The hard part comes for Part #2. Part #2 shall contain 5 functions

  1. find
  2. getValue
  3. setValue
  4. subscribe
  5. unsubscribe

Let’s start with the find function. The find function allows you to call your custom input inside all other (2–5) functions by the el variable. This is pretty nice to work with, as you don’t have to find the element again and again and again. In our case we defined that each custom input shall have the HTML class doublecolorpicker . To find the element, we just use:

find: function(scope) {
return $(scope).find(".doublecolorpicker");
}

where scope is the website you are working on and find is a function that comes with jQuery and the . operator of CSS calls for classes. Do not mess up the two different find functions. One is defined inside your JavaScript file, the other one comes from jQuery. Now you’ve got it. You found your custom input element again and can work inside it. The whole JavaScript file you need to add to your app now looks like this, in future we call it DoubleColorPickerInput.js:

Takeaway #5: Use the jQuery.find() function to get your element into the Shiny.InputBinding.

4 Know what your getValue function looks like

Here comes the hard part. We now want to access the value of our custom input and hand it over to R. Therefore we need to work on the getValue function inside the JavaScript file. This function basically returns the values of your custom input element into your shiny input variable.

The example I constructed makes it a bit harder than what you would expect. In this case we do not want to include just the value of one input element, but two.
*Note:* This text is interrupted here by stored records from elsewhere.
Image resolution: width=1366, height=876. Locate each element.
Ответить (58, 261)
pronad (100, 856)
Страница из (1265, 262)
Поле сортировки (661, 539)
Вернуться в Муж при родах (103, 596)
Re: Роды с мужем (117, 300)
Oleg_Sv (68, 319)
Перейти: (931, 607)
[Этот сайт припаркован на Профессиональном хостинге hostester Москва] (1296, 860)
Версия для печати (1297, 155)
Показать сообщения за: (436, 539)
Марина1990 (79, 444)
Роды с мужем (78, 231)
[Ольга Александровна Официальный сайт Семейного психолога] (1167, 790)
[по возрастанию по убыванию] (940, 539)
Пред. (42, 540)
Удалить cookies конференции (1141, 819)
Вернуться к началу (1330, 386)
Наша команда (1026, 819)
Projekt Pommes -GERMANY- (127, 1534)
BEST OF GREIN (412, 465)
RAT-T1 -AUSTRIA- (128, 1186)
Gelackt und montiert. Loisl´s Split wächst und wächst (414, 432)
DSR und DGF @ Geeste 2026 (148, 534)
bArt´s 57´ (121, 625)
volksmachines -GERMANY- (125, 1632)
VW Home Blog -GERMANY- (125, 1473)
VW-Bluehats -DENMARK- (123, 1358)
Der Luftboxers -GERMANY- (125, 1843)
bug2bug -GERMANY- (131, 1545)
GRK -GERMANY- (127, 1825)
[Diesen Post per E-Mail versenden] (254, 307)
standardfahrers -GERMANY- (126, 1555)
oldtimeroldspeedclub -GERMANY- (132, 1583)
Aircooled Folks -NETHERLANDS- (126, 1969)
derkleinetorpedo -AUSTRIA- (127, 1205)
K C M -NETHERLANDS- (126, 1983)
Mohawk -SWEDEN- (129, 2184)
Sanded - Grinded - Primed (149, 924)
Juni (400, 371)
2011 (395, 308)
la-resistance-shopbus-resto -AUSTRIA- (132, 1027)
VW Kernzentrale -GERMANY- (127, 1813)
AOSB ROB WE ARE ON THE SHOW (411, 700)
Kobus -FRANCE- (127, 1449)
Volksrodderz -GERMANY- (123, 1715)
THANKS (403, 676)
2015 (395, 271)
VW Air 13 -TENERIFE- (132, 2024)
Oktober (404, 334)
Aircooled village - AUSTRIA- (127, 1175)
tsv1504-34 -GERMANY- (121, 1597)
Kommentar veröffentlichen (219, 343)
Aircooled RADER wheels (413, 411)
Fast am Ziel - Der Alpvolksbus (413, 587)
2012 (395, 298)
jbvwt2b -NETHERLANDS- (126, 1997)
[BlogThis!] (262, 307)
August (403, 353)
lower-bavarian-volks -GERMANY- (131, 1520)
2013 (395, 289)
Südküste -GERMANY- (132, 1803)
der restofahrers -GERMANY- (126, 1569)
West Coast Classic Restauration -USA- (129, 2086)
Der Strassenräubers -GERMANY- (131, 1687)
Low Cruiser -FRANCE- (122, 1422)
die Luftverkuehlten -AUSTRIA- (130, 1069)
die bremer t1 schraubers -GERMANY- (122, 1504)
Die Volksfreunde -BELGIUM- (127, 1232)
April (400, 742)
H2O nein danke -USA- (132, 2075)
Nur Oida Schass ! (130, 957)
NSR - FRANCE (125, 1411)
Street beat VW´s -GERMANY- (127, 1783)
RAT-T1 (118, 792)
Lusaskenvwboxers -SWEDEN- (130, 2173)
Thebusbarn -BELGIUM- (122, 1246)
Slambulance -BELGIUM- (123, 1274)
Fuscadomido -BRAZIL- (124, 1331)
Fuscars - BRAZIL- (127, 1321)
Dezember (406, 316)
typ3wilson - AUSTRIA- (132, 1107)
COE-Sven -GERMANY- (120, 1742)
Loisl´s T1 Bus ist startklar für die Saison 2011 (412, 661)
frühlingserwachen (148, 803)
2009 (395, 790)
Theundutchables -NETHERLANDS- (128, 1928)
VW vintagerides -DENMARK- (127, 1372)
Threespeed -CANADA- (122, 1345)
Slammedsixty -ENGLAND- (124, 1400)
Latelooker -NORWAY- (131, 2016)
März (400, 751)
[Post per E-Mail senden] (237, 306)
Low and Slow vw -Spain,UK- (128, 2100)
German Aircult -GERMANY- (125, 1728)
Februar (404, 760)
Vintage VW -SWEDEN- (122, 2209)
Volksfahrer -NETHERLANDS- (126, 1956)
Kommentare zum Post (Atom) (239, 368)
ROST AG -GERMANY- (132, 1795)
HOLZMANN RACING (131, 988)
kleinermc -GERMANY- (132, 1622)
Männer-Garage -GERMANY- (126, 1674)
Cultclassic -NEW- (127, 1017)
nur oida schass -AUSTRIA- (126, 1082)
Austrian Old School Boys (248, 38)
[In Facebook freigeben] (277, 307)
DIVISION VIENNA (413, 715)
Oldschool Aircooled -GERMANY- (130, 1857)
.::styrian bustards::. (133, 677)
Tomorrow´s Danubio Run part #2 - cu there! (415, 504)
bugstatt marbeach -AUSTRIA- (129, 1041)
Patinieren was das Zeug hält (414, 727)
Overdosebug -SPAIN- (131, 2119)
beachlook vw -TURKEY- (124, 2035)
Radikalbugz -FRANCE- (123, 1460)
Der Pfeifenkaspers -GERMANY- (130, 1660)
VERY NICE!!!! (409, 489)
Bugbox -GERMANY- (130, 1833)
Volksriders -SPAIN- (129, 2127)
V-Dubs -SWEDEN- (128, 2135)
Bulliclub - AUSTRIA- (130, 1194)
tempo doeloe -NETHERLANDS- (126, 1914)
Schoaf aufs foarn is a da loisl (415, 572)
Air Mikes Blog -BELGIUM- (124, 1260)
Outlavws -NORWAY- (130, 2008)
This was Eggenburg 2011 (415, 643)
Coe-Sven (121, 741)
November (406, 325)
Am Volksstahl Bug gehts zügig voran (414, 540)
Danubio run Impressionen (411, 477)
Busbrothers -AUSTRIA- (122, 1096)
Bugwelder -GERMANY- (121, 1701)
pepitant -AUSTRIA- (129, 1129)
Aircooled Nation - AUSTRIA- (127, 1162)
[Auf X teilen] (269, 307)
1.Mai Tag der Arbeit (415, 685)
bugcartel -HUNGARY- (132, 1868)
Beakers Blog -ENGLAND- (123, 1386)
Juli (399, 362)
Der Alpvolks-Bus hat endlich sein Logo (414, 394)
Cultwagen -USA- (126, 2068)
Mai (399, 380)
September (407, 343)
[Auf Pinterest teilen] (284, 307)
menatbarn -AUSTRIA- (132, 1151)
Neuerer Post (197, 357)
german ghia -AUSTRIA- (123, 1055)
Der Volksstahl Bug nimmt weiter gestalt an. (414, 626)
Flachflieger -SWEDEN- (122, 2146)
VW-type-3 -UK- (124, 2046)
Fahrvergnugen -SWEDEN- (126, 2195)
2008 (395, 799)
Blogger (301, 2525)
Therefore the best way to handle two values between JavaScript and R is the json-Format. It allows you to send dictionaries as well as arrays. Here we would like to get an array with dictionaries that tells us something like this: border_color=red, fill_color=blue. In JSON this would look like this

[
{name:'border',
color:'red'},
{name:'fill',
color:'blue'}
]

It means you get an array of two objects that both have the attributes name and the attributes color. We can do this now inside our getValue function by using some basic jQuery Tools.

The functions you need to know are each, attrand val . These three functions allow you to iterate over your inputs (each), to derive their ID (attr) and to derive their value (val).

In the R Code of DoubleColorPickerInput.R we encoded the IDs an a way that they represent border color or for the fill color. The IDs make a good name by this encoding.

In case you want a more difficult input you might have to look up how to get the value of an element. It can be different than basically using the val function or you need a different find call. For example using a textarea input you cannot find it using the $(el).find('input') statement. You will have to use $(el).find('textarea') and also append the value of this element to your output array.

To make the output array readable in R you have to return it as a JSON string. Inside JavaScript the JSON.stringify function will do it for you.

Takeaway #6: Derive input element Values by jQuery.val()

Takeaway #7: Use JSON arrays to derive multiple input values

5 Know what your subscribe function looks like

Now we have a custom input using two color pickers and we are able to derive the value of this input. Next we need shiny to also react upon changes of this input. This is what is called subscribe.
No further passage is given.